PROMPT :: Rewrite these lines with "GUI agent" replaced by "screen assistant" and everything else unchanged. Leave the pictures out of your answer.

>> START

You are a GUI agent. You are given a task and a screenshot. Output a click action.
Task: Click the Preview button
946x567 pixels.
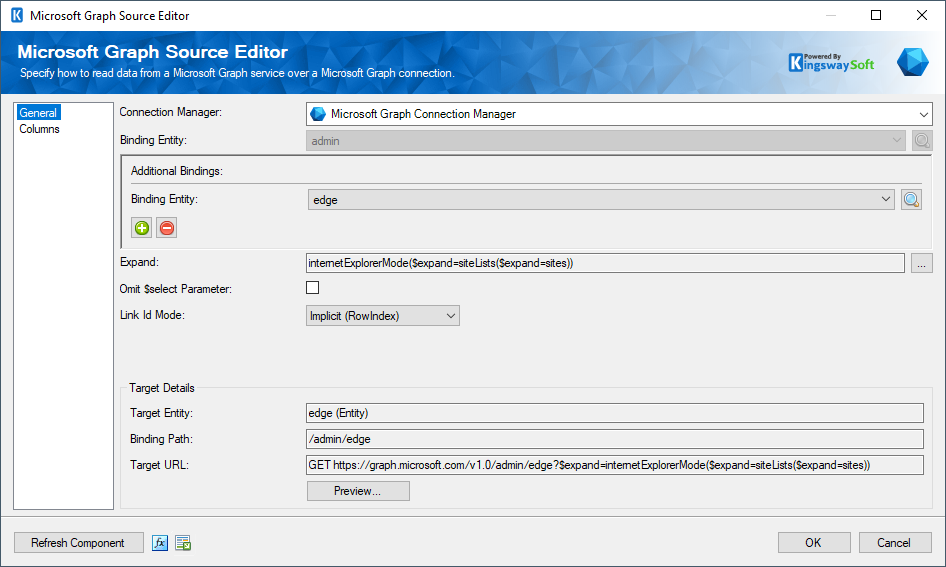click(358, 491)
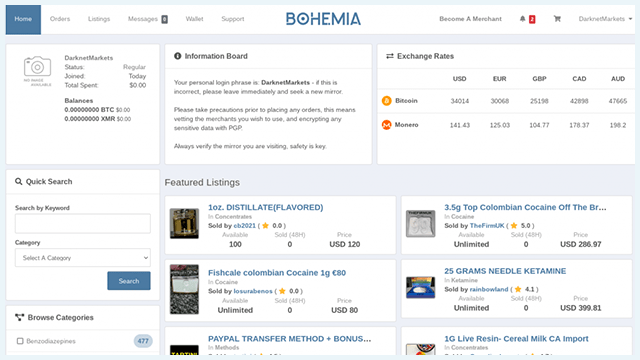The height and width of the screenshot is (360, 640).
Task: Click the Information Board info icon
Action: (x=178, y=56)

>> END

OUTPUT BELOW ::
You are a screen assistant. You are given a task and a screenshot. Output a click action.
Task: Click the Preview button
946x567 pixels.
click(358, 491)
The height and width of the screenshot is (360, 640).
Task: Click the Information Board info icon
Action: (x=178, y=56)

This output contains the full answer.